Un fragment écarté de la rédaction définitive du Cinquième évangile, mais paru dans le numéro des Loups de novembre 1910 (et republié dans le n° 24 des CAHR).
La Généalogie de Jésus de Nazareth,
fils de Socrate et fils d'Isaïe
Socrate, celui qui ne demandait point d'argent pour dire la vérité et qui proclamait: « Personne n'est méchant volontairement », fut père d'Antisthène le chien.
Antisthène fut père de Diogène et de ses frères, les autres sages qui mendiaient.
Diogène fut père de Cratès, le riche qui vendit ses biens et distribua l'argent aux pauvres.
Cratès fut père de Zénon, le petit phénicien qui ne voulait pas qu'on élevât aux dieux des temples bâtis de mains d'hommes.
Zénon fut père de Cléanthe le puiseur d'eau.
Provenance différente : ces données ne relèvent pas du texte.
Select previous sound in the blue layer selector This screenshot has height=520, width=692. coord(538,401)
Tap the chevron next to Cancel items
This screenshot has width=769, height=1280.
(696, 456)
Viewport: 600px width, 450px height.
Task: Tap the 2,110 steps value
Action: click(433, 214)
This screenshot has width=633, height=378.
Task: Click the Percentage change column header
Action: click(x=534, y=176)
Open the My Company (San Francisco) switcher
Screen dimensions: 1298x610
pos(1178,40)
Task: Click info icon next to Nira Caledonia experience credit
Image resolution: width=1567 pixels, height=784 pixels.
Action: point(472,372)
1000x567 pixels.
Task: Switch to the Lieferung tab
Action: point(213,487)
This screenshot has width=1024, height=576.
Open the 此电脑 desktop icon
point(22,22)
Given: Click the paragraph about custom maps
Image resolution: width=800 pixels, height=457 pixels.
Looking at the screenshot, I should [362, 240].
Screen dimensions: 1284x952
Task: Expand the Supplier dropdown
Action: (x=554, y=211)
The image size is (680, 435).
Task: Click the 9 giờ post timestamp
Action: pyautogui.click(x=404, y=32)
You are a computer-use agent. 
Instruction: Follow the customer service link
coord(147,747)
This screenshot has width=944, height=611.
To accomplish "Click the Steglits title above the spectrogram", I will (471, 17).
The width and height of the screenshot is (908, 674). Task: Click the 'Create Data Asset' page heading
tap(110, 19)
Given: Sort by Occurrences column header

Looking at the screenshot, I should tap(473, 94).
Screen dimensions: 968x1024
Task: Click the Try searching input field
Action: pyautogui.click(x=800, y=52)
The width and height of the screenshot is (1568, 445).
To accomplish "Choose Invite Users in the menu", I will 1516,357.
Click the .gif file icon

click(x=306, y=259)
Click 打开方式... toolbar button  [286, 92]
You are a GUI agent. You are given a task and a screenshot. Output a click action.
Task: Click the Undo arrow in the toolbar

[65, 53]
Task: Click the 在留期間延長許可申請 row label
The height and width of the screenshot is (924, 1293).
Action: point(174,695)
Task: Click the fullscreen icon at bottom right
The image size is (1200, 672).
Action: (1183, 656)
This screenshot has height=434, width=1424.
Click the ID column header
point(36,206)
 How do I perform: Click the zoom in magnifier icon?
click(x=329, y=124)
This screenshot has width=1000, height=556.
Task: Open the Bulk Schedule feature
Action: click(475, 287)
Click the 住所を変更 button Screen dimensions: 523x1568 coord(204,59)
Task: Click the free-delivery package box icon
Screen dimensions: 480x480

Cléanthe le puiseur d'eau fut père de Chrysippe.
Chrysippe fut père de plusieurs dont les noms sont perdus et, après quelques générations, l'un d'eux fut père de Panthéros duquel est né Jésus le sage grec qui vécut exilé sans connaître son exil.
Mais Amos, celui qui avait désir et terreur du jour de l'Eternel, fut père d'Isaïe.
Isaïe, le voyant de gloire, fut père de Jérémie, le voyant de deuil.
Jérémie fut père d'Ezéchiel le cynique aux gestes inharmonieux et puissants.
Ezéchiel fut père de l'inconnu qui écrivit le livre de Daniel. Mais celui qui écrivit le livre de Daniel fut père, selon l'esprit de Marie.
Et Marie fut mère charnellement de Jésus, le juste israélite que les prêtres, les soldats, les juges et les autres ennemis de la justice attachèrent sur une croix.
Or, ce Jésus, qui fut la rencontre humaine du fleuve de sagesse grecque et du torrent de justice israélite, n'est-il point le même que quelques juifs appellent Messie, que quelques hellénistes nomment Christ.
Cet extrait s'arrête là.